RE: CsvBulkLoad output questions

Riesland, Zack Tue, 23 Jun 2015 10:56:53 -0700

Thanks Gabriel,

That’s all very helpful.


I’m not at all sure that the timeouts are related to compactions. This is just 
my best guess at reading the logs.

When our cluster is free for an extended period of time, I’ll try to do a large 
ingest and capture some details that will hopefully help clarify the root issue 
there.

AS far as increasing the number of regions, is there a straightforward way to 
do this once the table already exists?

For example, if I wanted to do four regions per letter of the alphabet, is 
there a way to modify my existing table, or would I have to drop it and start 
over?

From: Gabriel Reid [mailto:gabriel.r...@gmail.com]
Sent: Tuesday, June 23, 2015 1:47 PM
To: user@phoenix.apache.org
Subject: Re: CsvBulkLoad output questions

Thanks for all the additional details.

The short answer (to both of your questions from your most-recent mail) is that 
there shouldn't be any data loss, and that the failed reducer will 
automatically be re-run by MapReduce. The full job is only successful (as it 
was in this case) when all mappers and reducers have completed successfully, 
but map tasks or reduce tasks can be run multiple times in case of failure (or 
even in terms of speculative execution to work around slower nodes).

Related to this, the CsvBulkLoadTool actually writes to HFiles (and not 
directly to HBase). Once the HFiles have all been written then are handed off 
to HBase, making a bulk load a nearly atomic operation -- either all the data 
gets loaded in, or none.

I'm actually wondering about what you said with map tasks failing due to HBase 
compactions. As I mentioned above, the CsvBulkLoadTool writes to HFiles (and 
not HBase), so if there are compactions going on in HBase then I think that 
there's something else writing to it. Are you sure that the timeouts that 
you're getting are due to HBase compactions? Also, could you confirm that it's 
the map tasks (and not reduce tasks) that are causing the issues? A stack trace 
from a failed map or reduce task from this situation would also be really good.

About the timeout on your "select count(*)" query, I'm guessing that the 
relatively low number of regions is likely playing a role in this. Region 
boundaries are the default determining factor in parallelization of queries 
(although statistics collection [1] allows an alternative to this). A count 
query will run over each region, so in your situation that's a little over 300 
million records per region. A count is basically an internal scan over the 
region (within the regionserver) which sends back a single count value per 
region, but with 300 million records being iterated over at 300k rows/second, 
it still works out to 18 minutes to run that query.

I'm not sure if you specifically want to have 24 regions, but I think you'll 
get better performance in large scan-based queries with more regions (although 
I'm pretty sure there are other people on this list who are much better 
informed than me on maximizing query performance).
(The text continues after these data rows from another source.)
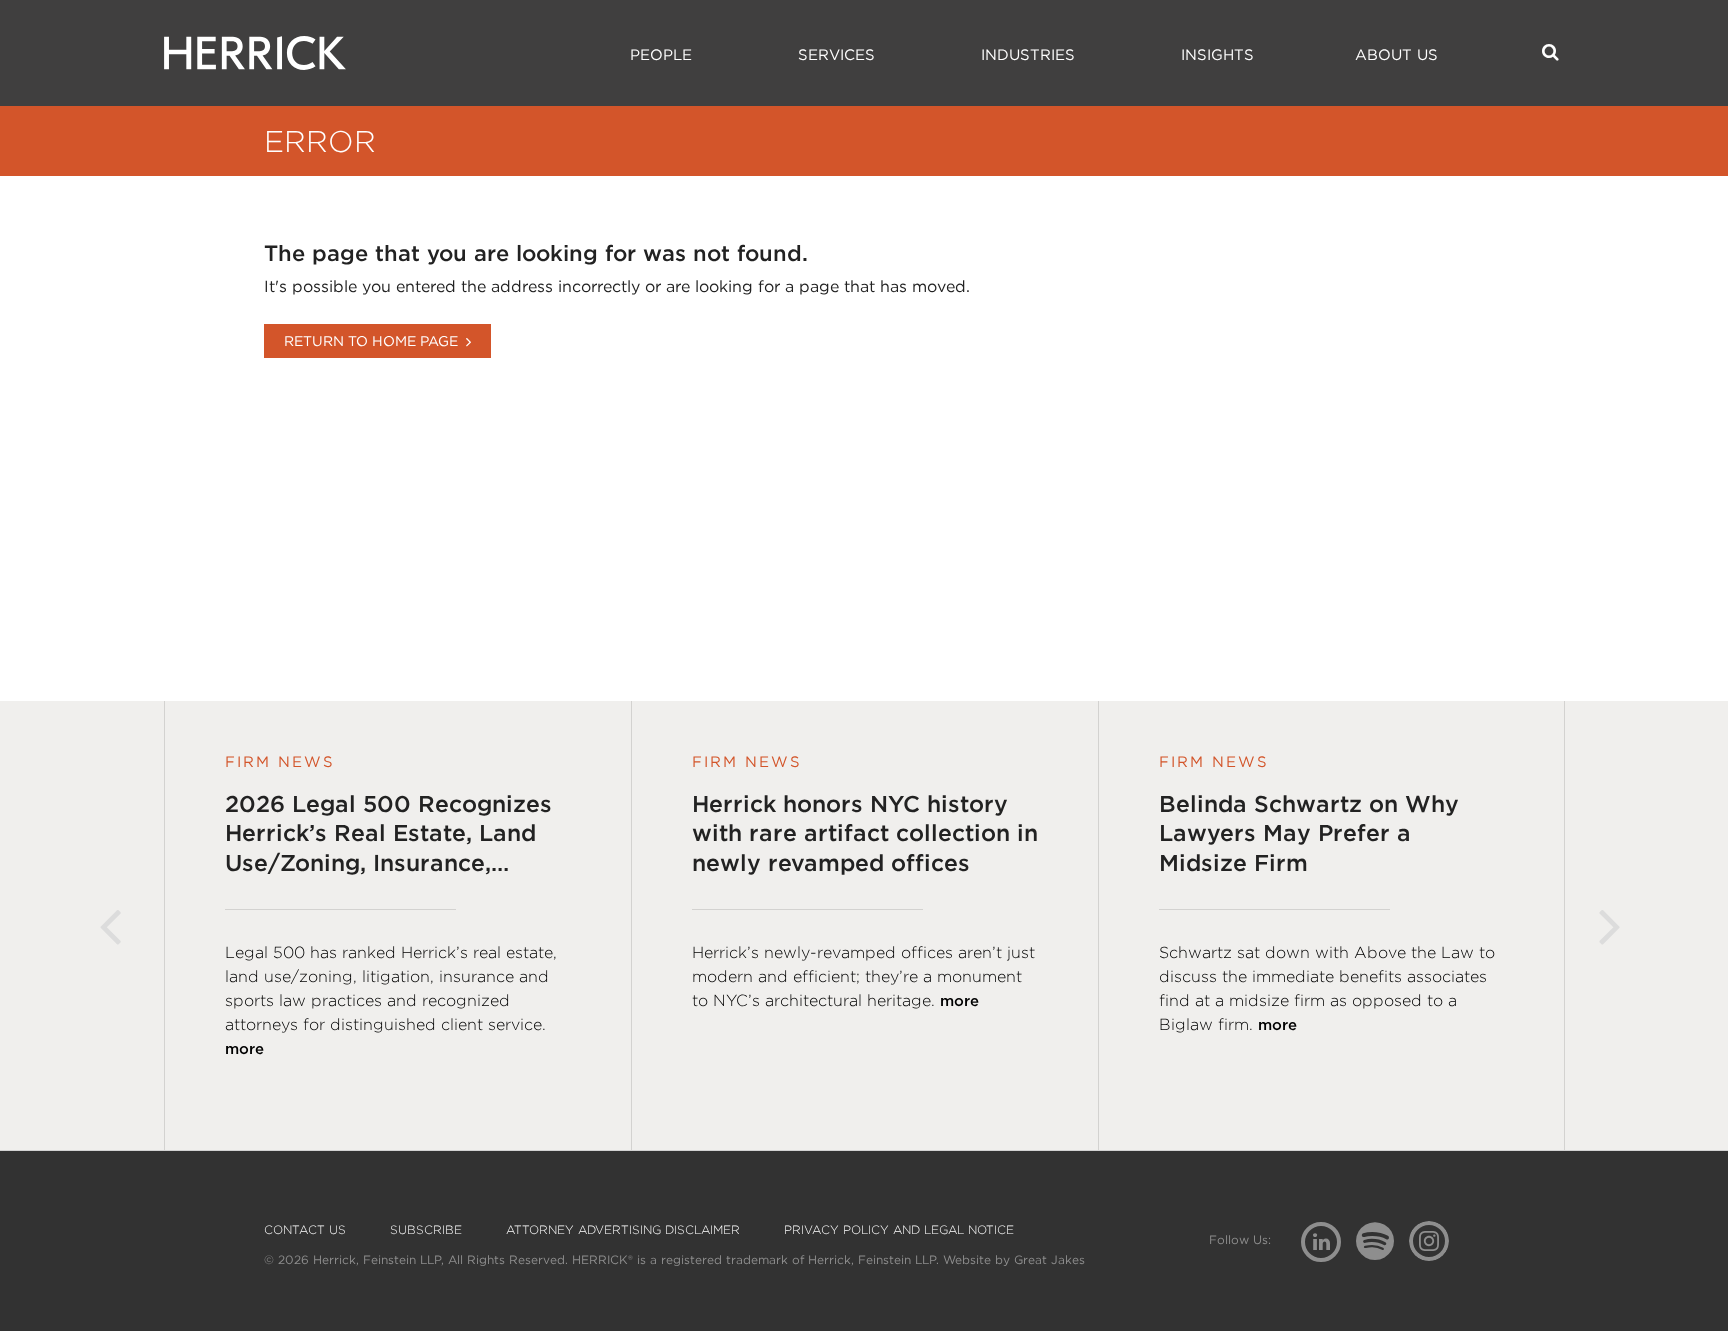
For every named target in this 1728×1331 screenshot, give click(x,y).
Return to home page (371, 341)
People (661, 55)
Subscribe (426, 1230)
Having more regions will 
also increase the parallelism that you get when running the CsvBulkLoadTool, as 
the number of reduce tasks is equal to the number of output regions.

- Gabriel

1. http://phoenix.apache.org/update_statistics.html



On Tue, Jun 23, 2015 at 5:25 PM Riesland, Zack 
<zack.riesl...@sensus.com<mailto:zack.riesl...@sensus.com>> wrote:
This question is mostly a followup based on my earlier mail (below).
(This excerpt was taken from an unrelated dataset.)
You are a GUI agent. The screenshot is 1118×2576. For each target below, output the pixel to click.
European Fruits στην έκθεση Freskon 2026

I’m re-consuming this data, one (5GB) csv file at a time.

I see that in consuming this file, there was one failed reduce task. In the 
output, I see a stack trace that I’m guessing is related.

So, 2 questions:

1 – does this mean that data from the CSV file failed to be saved to HBase? Or 
is the mapreduce job smart enough to re-try the failed reducer? The reason I 
ask is that in the “Job History” GUI, I see that there were 24 Total Reducers, 
24 Successful Reducers, and 1 Failed Reducer. So if I 1 failed but ALL 
completed successfully, does that mean that the failed reducer was restarted 
and finished?


2 – If this represents missing data, then is that a bug?
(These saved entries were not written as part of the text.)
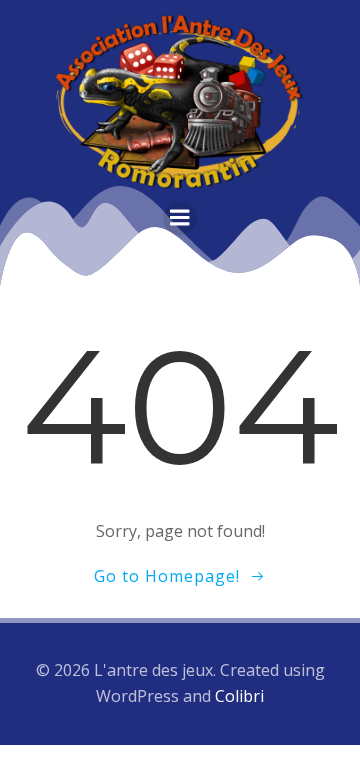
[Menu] (180, 218)
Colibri (239, 696)
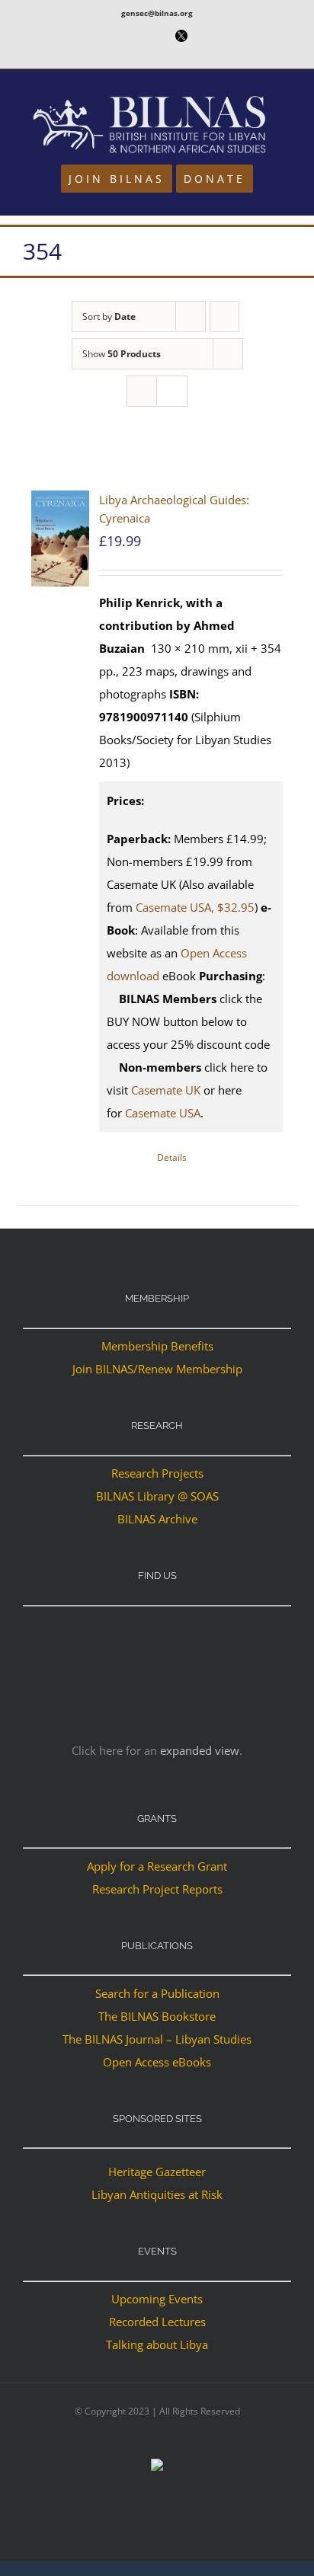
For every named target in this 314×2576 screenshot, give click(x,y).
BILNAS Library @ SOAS (157, 1496)
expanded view (199, 1750)
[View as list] (172, 391)
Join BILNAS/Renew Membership (157, 1368)
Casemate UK (165, 1090)
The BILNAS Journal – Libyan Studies (157, 2039)
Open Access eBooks (157, 2061)
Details (172, 1157)
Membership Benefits (157, 1346)
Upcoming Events (157, 2298)
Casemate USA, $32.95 (195, 907)
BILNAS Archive (157, 1518)
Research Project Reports (157, 1889)
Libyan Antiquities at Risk (157, 2194)
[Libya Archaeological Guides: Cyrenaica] (60, 538)
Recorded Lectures (157, 2321)
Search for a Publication (157, 1993)
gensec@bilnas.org (157, 13)
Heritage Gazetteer (157, 2171)
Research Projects (157, 1473)
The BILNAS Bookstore (157, 2016)
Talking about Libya (157, 2344)
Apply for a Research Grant (157, 1866)
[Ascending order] (224, 316)
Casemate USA (162, 1112)
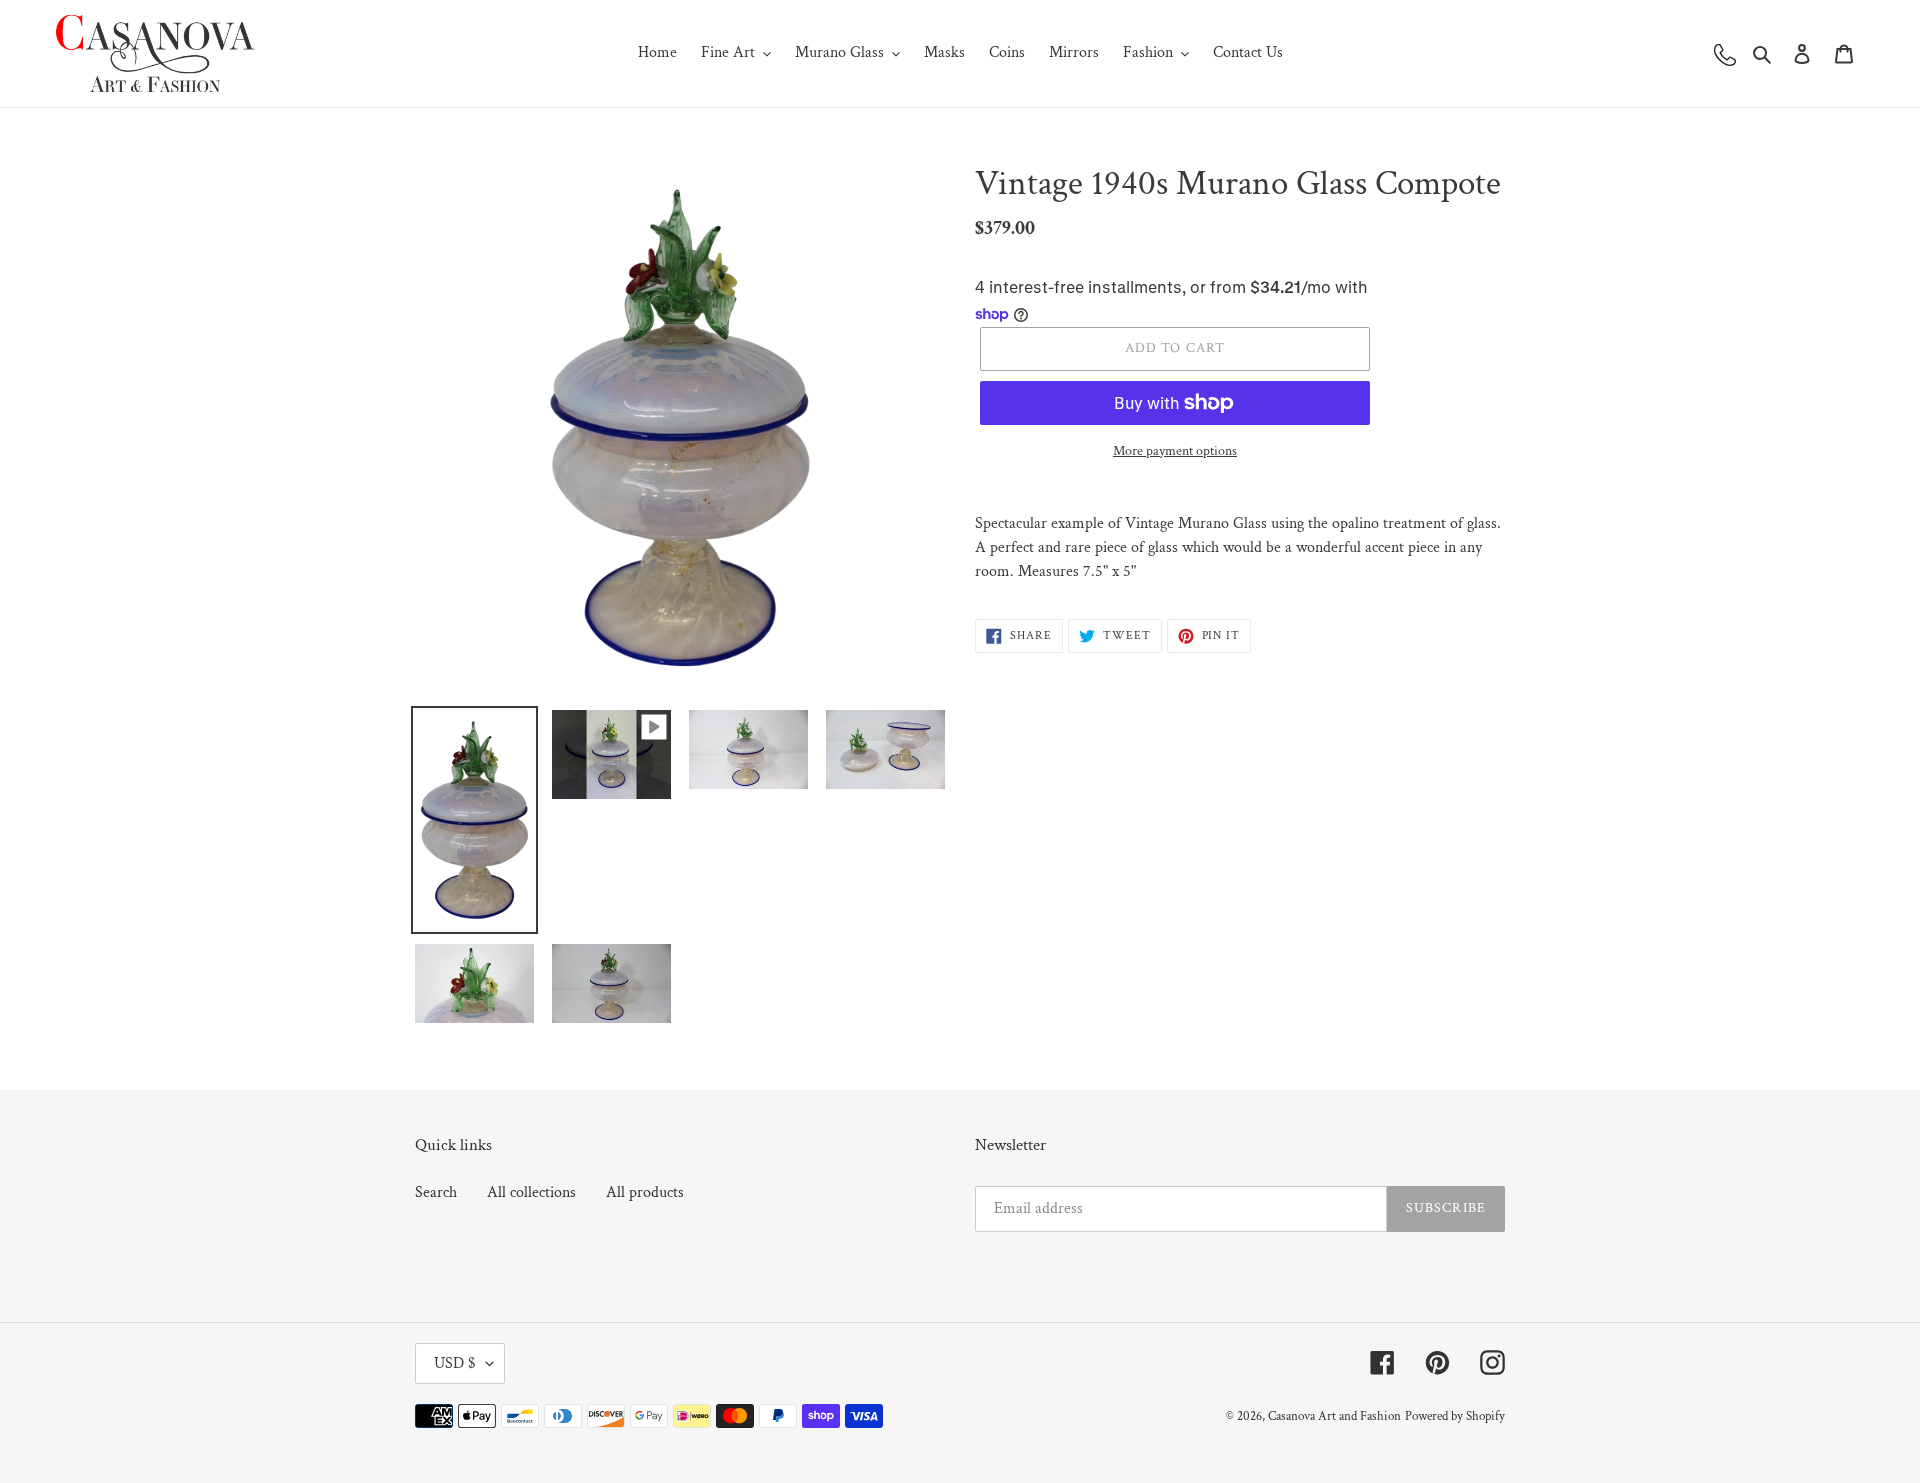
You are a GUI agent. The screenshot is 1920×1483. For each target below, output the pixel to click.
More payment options (1175, 451)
15/06/23 10:48:42 INFO mapreduce.Job: Job job_1433177972202_5025 completed 
successfully
15/06/23 10:48:42 INFO mapreduce.Job: Counters: 52
        File System Counters
                FILE: Number of bytes read=119032798843
                FILE: Number of bytes written=178387531471
                FILE: Number of read operations=0
                FILE: Number of large read operations=0
                FILE: Number of write operations=0
                HDFS: Number of bytes read=5243131310
                HDFS: Number of bytes written=702177539
                HDFS: Number of read operations=315
                HDFS: Number of large read operations=0
                HDFS: Number of write operations=72
        Job Counters
                Failed reduce tasks=1
                Launched map tasks=39
                Launched reduce tasks=25
                Data-local map tasks=33
                Rack-local map tasks=6
                Total time spent by all maps in occupied slots (ms)=14443554
                Total time spent by all reduces in occupied slots (ms)=11439806
                Total time spent by all map tasks (ms)=14443554
                Total time spent by all reduce tasks (ms)=11439806
                Total vcore-seconds taken by all map tasks=14443554
                Total vcore-seconds taken by all reduce tasks=11439806
                Total megabyte-seconds taken by all map tasks=103531395072
                Total megabyte-seconds taken by all reduce tasks=82000529408
        Map-Reduce Framework
                Map input records=56330988
                Map output records=563309880
                Map output bytes=58314387712
                Map output materialized bytes=59441013088
                Input split bytes=5694
                Combine input records=0
                Combine output records=0
                Reduce input groups=56031172
                Reduce shuffle bytes=59441013088
                Reduce input records=563309880
                Reduce output records=560311720
                Spilled Records=1689929640
                Shuffled Maps =936
                Failed Shuffles=0
                Merged Map outputs=936
                GC time elapsed (ms)=248681
                CPU time spent (ms)=9564070
                Physical memory (bytes) snapshot=144845623296
                Virtual memory (bytes) snapshot=399930961920
                Total committed heap usage (bytes)=220049965056
        Phoenix MapReduce Import
                Upserts Done=56330988
        Shuffle Errors
                BAD_ID=0
                CONNECTION=0
                IO_ERROR=0
                WRONG_LENGTH=0
                WRONG_MAP=0
                WRONG_REDUCE=0
        File Input Format Counters
                Bytes Read=5243095430
        File Output Format Counters
                Bytes Written=702177539

From: Riesland, Zack
Sent: Tuesday, June 23, 2015 9:20 AM
To: 'user@phoenix.apache.org<mailto:user@phoenix.apache.org>'
Subject: RE: How To Count Rows In Large Phoenix Table?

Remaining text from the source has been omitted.